** What you have to do **
State the number of lines in the records beneath that hold the word "will", and add nothing.

(Dataset entries)

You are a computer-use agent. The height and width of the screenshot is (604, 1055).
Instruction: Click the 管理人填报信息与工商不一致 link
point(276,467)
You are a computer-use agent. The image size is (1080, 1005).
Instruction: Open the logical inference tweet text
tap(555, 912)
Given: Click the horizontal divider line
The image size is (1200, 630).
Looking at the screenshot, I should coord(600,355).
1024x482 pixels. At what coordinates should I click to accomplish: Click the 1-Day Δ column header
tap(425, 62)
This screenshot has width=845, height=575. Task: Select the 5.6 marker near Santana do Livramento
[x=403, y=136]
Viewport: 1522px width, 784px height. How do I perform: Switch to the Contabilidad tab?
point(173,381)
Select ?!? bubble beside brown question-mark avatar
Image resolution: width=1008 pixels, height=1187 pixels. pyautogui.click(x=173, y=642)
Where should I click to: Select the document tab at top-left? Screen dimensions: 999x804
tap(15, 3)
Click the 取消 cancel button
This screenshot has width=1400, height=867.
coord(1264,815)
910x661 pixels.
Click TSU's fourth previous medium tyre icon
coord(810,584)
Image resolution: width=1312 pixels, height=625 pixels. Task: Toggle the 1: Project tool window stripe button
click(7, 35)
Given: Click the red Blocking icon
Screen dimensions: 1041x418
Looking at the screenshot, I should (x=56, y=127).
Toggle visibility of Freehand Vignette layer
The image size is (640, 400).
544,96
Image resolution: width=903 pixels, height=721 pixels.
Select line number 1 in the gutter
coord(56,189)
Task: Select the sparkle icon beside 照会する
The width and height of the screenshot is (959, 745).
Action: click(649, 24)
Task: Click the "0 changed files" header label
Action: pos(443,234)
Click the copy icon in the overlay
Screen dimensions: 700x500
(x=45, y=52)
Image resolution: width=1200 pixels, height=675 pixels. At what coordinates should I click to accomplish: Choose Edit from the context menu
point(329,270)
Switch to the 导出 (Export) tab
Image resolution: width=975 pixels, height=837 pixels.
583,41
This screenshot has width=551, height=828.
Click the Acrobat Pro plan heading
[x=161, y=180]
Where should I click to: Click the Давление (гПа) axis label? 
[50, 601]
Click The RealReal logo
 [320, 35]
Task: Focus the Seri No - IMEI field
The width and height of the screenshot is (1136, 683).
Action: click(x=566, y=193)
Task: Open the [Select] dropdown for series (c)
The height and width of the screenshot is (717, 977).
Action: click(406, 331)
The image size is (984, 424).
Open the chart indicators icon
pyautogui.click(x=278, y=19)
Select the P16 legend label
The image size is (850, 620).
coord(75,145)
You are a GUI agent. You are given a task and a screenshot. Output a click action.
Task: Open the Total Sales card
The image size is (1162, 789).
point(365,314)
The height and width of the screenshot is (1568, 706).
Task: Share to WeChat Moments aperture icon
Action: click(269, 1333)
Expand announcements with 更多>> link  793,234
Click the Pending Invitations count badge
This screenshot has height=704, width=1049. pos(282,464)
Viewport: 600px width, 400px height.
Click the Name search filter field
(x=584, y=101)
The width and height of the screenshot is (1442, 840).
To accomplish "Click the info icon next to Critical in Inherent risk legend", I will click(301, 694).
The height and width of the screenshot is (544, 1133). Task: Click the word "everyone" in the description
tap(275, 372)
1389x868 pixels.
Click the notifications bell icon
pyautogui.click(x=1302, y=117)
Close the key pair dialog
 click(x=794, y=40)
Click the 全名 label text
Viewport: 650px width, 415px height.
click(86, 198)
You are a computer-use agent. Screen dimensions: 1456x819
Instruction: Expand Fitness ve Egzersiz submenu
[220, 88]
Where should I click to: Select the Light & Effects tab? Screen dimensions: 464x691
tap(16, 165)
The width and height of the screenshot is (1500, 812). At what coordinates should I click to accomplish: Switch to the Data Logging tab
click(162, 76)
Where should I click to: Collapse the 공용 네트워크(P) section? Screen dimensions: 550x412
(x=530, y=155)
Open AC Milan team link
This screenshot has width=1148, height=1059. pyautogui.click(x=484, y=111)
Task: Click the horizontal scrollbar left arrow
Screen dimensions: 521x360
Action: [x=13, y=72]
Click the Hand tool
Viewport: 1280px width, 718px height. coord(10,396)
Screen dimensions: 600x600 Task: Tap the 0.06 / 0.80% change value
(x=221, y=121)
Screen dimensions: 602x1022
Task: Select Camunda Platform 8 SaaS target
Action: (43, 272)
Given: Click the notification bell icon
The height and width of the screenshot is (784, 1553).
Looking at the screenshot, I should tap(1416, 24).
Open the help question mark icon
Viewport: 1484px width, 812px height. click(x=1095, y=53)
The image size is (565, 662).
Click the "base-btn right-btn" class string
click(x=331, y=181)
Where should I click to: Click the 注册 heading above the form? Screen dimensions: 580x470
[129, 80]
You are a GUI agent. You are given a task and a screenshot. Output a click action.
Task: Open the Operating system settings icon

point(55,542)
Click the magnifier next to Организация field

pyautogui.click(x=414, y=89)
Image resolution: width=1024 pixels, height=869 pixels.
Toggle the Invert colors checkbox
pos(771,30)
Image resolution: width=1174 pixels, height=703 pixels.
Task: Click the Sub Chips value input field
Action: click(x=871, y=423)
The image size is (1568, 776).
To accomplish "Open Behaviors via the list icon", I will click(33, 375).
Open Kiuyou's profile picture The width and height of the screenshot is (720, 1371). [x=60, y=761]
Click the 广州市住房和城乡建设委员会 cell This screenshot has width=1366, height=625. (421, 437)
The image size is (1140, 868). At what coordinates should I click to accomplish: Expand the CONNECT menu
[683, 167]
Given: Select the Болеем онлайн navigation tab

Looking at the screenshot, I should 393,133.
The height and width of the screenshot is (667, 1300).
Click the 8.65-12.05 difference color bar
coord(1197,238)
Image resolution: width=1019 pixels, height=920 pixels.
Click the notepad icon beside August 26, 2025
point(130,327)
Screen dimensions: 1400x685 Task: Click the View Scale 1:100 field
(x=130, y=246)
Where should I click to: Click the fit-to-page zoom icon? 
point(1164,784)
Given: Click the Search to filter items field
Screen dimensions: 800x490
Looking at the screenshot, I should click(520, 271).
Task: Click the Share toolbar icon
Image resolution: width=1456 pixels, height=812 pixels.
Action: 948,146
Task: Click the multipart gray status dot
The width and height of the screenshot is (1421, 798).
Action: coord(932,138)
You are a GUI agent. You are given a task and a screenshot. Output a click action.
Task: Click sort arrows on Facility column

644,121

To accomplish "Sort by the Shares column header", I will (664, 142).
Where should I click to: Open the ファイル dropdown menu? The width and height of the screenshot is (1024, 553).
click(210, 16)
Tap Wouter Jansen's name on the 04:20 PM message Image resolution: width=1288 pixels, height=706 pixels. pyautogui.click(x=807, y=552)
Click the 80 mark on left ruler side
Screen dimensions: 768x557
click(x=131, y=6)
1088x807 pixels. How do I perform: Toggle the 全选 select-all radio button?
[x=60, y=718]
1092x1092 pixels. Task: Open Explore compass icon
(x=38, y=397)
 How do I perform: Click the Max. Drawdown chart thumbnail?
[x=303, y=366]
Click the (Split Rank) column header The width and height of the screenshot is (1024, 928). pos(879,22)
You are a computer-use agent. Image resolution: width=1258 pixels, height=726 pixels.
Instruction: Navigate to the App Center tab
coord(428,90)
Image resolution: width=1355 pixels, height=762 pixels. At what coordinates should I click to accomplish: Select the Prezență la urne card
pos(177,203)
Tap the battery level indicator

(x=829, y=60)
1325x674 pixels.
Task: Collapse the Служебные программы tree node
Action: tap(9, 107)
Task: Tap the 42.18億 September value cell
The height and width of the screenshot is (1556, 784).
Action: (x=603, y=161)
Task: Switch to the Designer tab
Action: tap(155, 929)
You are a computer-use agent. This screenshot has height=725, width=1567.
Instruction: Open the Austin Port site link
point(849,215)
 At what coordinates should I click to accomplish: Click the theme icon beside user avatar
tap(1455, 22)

** Result of this task **
3